Hidden on the left side of the cathedral is a narrow arm of the churchyard with a few old monuments, with the massive bulk of the Oliver Building towering over them. Most people who visit Trinity Churchyard never find their way to this side of it, but it’s worth a few moments of contemplation.
The Victory Building, at Liberty Avenue and 9th Street, is a small skyscraper designed by Andrew Carnegie’s favorite architects, Alden and Harlow. It’s only eleven storeys tall, but it follows the classic base-shaft-cap pattern of the Beaux-Arts skyscraper style in America.
This beautiful (and odd-shaped) building at what used to be the intersection of Liberty and Oliver is now “coworking” offices, which is the trendy term for “offices with free beer.”
The last block of Oliver Avenue was absorbed into PNC Plaza, but this building remains to outline the old odd-angled intersection.
Addendum: The building was put up in 1909 for the Meyer Jonasson Company, a high-class clothing firm. The architects were MacClure & Spahr.
This was actually built as the Kaufmann and Baer department store in 1914—the Kaufmann of the name being another branch of the family that owned the even bigger Kaufmann’s department store two blocks away. In 1925 it was taken over by Gimbels, and it remained Gimbels until the chain evaporated in 1986, so every old-timer in Pittsburgh remembers it as the Gimbels Building. The lower floors are occupied by retail stores now; the upper floors are offices.
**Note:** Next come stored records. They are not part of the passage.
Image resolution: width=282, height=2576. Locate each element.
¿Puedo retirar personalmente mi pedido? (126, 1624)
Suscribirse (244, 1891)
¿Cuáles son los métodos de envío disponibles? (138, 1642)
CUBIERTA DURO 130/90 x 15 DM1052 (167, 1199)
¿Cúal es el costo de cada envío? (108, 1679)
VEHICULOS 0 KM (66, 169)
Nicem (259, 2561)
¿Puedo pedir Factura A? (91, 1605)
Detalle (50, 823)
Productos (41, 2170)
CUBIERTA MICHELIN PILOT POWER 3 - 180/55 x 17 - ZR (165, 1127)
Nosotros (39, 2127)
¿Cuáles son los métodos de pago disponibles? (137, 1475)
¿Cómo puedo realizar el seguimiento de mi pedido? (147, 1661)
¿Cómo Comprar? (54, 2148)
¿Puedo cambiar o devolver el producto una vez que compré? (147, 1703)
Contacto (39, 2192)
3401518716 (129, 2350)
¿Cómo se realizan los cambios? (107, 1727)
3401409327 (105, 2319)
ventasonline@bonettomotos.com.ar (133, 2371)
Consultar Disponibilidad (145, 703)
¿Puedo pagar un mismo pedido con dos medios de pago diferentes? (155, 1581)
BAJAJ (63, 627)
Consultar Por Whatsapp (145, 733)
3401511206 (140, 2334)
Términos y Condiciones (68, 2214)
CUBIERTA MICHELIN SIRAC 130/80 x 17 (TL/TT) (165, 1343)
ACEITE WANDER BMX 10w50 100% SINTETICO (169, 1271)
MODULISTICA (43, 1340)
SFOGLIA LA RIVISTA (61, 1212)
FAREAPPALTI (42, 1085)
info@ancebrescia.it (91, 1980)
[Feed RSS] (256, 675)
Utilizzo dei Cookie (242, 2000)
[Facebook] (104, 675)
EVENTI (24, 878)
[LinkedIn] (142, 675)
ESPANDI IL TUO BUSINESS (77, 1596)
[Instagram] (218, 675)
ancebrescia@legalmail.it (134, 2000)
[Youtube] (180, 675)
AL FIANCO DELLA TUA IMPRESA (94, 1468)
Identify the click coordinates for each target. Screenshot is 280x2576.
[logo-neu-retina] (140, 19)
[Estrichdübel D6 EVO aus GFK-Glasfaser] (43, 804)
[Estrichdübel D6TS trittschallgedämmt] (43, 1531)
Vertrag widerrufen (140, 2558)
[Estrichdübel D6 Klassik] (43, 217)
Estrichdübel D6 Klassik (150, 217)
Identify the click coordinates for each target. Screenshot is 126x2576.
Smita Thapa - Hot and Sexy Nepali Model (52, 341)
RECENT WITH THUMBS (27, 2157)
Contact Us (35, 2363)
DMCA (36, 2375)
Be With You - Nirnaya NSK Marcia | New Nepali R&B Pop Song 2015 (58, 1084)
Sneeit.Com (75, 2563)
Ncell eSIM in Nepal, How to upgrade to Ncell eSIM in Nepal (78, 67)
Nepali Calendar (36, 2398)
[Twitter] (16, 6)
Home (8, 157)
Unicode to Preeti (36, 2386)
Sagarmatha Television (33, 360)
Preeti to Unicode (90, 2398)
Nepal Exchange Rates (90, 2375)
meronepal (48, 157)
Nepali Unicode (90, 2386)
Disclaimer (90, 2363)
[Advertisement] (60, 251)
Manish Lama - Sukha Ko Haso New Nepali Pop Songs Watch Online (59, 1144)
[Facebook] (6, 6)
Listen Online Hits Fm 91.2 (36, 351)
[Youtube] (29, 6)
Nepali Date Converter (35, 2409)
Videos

The architects of the building were the New York firm of Starrett & van Vleck, who were responsible for many of the flagship department stores in big Eastern cities.
Once in a while old Pa Pitt attempts a bit of abstract expressionism. Here are patterns formed by Two PNC Plaza, EQT Plaza, and reflections of the K&L Gates Center.
We’ve seen this building elsewhere, from an angle, but here is old Pa Pitt’s best attempt (so far) at seeing it head-on from the front, the way the architects (Dowler & Dowler) might have drawn it back in 1956. The picture is a composite, and there are stitching errors if you examine it closely; but it still gives a better impression of the design of the building than any other picture of it that Father Pitt has seen.
One of the building’s most attractive features is the Pennsylvania relief with rotating globe, illustrating the slogan “Anywhere Any Time by Telephone.” The relief shows outsized Pittsburgh as “Gateway to the West,” and the clearly less important Philadelphia as home of the Liberty Bell and City Hall. The globe used to rotate to show the part of the earth currently illuminated by sunlight; but both the globe and the clock above it have stopped, and the plastic window over the globe is sadly fogged. Now that the building has become luxury apartments, perhaps an enlightened ownership will put a little money into restoring what used to be one of downtown’s unique attractions.
Workers were getting the skating rink ready today at PPG Place. Pittsburghers love to point out that this one is considerably bigger than the one at Rockefeller Center.